We’re being watched, or are we? Tacoma camera fiasco pokes holes in surveillance society
A Tacoma cop for nearly 25 years, Ed Baker was a pioneer when the police department entered the age of video evidence analysis.
He was a leader in the field when two cameras were installed on the downtown Tacoma Bridge of Glass as part of an emergency city contract — cameras that have long since been neglected, according to recent reports by TNT staff writer Debbie Cockrell.
Baker has seen it all when it comes to the brave new world of Americans being recorded, often without knowing it, virtually 24-7. Now running his own video consultant shop, he knows as well as anyone the prophetic truth of what George Orwell wrote in his dystopian masterpiece,“1984,”: Big Brother is watching you.
“When I started teaching video forensics in the early 2000s, we had a standard saying that the average person is caught on camera 20, 30, 40 times a day,” Baker told me in a phone conversation this week. “I would venture to say it’s in the thousands now.”
Yet he also knows the limits of the technology, the challenges of extracting useful information from thousands of hours of recorded images and the lax oversight of humans to ensure these systems function properly — or at all.
Talk to him for a while like I did, and you get a sense that our surveillance society might not be surveilling us quite to the extent many of us assume.
Dummy cameras have proliferated at homes and places of business, while government cameras sometimes go dormant because of bureaucracy or budget cuts.
One could argue that’s not the worst thing in a country where privacy rights have been sacrificed at the altar of property and public safety.
But promoting a false sense of security can breed distrust and anger when the facts come out, as with the revelation that the cameras on the I-705 pedestrian overpass haven’t worked for years — and that nobody with the city or the Museum of Glass can say if they were ever used.
Or consider how decoy cameras on Bay Area Rapid Transit trains in California went unnoticed for years. BART officials didn’t fix this shocking negligence until someone was shot to death on a train in 2016, no video footage of the killer was available and journalists started poking around.
(I checked with Pierce Transit and Sound Transit officials this week; they said their bus and train cameras are fully operational. Tacoma Art Museum, Washington State History Museum and LeMay car museum officials also said their cameras are live and working fine.)
Baker summed up the public’s surveillance ambivalence this way: “It’s a love-hate relationship with these cameras.”
I tracked him down after the TNT broke the story about the inactive bridge cameras. The news came to light when Dr. Anthony Chen, the local health department director, reported being assaulted on the overpass after midnight May 19. Cockrell requested video records, but the city had none.
Baker wasn’t hard to find. Since 2003, when he became a certified forensic video analyst, he’s operated Video Consultants NW, a Pierce County company that specializes in on-site security, criminal investigation assistance and expert testimony.

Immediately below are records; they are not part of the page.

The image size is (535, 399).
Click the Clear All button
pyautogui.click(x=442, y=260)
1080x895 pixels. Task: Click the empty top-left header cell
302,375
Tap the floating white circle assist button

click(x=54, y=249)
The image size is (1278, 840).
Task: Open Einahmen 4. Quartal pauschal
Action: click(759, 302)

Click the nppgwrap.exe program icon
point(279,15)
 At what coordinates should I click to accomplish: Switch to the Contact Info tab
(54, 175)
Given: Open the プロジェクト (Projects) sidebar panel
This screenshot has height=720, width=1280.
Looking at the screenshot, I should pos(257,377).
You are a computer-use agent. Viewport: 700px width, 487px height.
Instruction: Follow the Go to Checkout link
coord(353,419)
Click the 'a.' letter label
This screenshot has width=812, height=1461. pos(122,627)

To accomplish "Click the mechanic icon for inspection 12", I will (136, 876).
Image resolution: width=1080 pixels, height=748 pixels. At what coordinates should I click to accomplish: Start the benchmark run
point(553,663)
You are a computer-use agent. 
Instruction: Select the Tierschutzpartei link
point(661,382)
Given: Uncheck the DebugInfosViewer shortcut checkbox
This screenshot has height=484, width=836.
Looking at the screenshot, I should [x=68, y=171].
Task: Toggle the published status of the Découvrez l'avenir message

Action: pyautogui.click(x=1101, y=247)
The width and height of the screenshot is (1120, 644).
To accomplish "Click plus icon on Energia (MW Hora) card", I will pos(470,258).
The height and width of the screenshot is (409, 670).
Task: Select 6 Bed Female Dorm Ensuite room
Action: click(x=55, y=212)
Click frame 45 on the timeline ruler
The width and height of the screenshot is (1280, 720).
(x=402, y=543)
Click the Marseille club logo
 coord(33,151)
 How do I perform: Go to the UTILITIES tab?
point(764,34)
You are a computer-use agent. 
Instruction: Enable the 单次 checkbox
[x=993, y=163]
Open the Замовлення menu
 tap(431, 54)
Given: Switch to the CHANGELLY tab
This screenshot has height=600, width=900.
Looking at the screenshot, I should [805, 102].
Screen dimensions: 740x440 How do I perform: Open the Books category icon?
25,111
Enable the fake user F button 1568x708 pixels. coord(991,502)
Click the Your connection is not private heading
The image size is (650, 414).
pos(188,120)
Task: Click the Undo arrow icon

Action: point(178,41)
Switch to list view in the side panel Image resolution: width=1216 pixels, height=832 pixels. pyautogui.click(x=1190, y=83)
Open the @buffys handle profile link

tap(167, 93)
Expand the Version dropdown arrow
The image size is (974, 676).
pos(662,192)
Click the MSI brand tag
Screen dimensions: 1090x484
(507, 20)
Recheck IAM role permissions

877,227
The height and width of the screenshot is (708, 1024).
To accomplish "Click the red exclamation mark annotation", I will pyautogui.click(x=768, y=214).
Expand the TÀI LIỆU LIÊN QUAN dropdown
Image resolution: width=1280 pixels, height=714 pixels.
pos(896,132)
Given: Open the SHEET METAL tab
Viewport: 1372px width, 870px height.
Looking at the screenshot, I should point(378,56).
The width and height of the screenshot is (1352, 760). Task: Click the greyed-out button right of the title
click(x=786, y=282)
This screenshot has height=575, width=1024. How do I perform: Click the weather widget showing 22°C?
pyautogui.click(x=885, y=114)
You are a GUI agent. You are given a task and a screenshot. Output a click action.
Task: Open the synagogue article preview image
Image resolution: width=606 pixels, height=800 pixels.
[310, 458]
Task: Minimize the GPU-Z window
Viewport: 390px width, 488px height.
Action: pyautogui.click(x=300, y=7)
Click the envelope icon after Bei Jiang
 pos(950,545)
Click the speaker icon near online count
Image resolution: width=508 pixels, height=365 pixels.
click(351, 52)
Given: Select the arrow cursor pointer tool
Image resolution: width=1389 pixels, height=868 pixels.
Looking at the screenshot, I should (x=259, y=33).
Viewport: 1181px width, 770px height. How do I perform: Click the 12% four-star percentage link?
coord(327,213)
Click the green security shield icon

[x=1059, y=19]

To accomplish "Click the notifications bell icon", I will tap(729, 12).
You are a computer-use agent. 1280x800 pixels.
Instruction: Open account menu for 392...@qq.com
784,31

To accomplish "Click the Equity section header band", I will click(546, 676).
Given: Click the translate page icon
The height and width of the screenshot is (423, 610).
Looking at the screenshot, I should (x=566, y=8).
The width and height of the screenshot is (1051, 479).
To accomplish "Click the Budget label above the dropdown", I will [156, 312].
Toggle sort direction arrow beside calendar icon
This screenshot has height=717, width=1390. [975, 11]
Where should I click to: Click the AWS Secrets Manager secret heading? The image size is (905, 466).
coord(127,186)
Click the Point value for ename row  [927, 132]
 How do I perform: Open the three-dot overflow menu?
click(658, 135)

He cut his teeth on this stuff as a Tacoma cop from 1985 to 2009. He stood up TPD’s first video forensic unit and capped his career with 10 years as a major crimes detective.
Remember the Tacoma Mall shootings in 2005, when a gunman wounded six people and held hostages for hours? Baker investigated the scene and was dismayed to find dummy cameras in an adjoining store.
When I asked about the bridge cameras installed in 2003 at a price of nearly $35,000 — much more than they’d cost today — Baker said he had no memory of the emergency contract. But he’s not surprised the system went dark, given the vagaries of city budget cycles.
“It’s one of those stepchild-type things, where they can be neglected and eventually nobody gives it a second thought,” he said.
Even if the cameras had been working, Baker said they likely wouldn’t have captured identifiable images of Chen’s reported assailant. “You’d have to be within 150 feet of the cameras to have any chance.”
He’s found similar limitations in his analysis of police body camera video; it often shows little more than the side of a squad car, or closeups of an officer’s arms or legs. As cities spend millions to record, store and respond to requests for body-cam footage, thoughts of needles and haystacks come to mind.
Finding the right surveillance balance may seem impossible at a time when more law enforcement agencies — including Tacoma and Pierce County — have activated body cameras, while other governments — such as King County — have banned police use of facial-recognition technology.
Elected leaders must carefully weigh the competing expectations, not leave the public hanging in uncertainty or distrust.
Then again, the government may have nothing to lose by keeping us in suspense.
For me, it’s helpful to return to Orwell’s classic vision. (What else would you expect from a proud product of Olympia High School, Class of 1984?)
With dull metal telescreens blanketing the land of Oceania — sometimes spying, sometimes not — the proles remain helplessly under the thumb of The Party.
“There was of course no way of knowing whether you were being watched at any moment,” Winston Smith, the protagonist, says.
In other words, Big Brother is watching you. Unless he isn’t.
Do we go about life feeling like victims of voyeurism either way? Or accept it as the price of feeling more secure?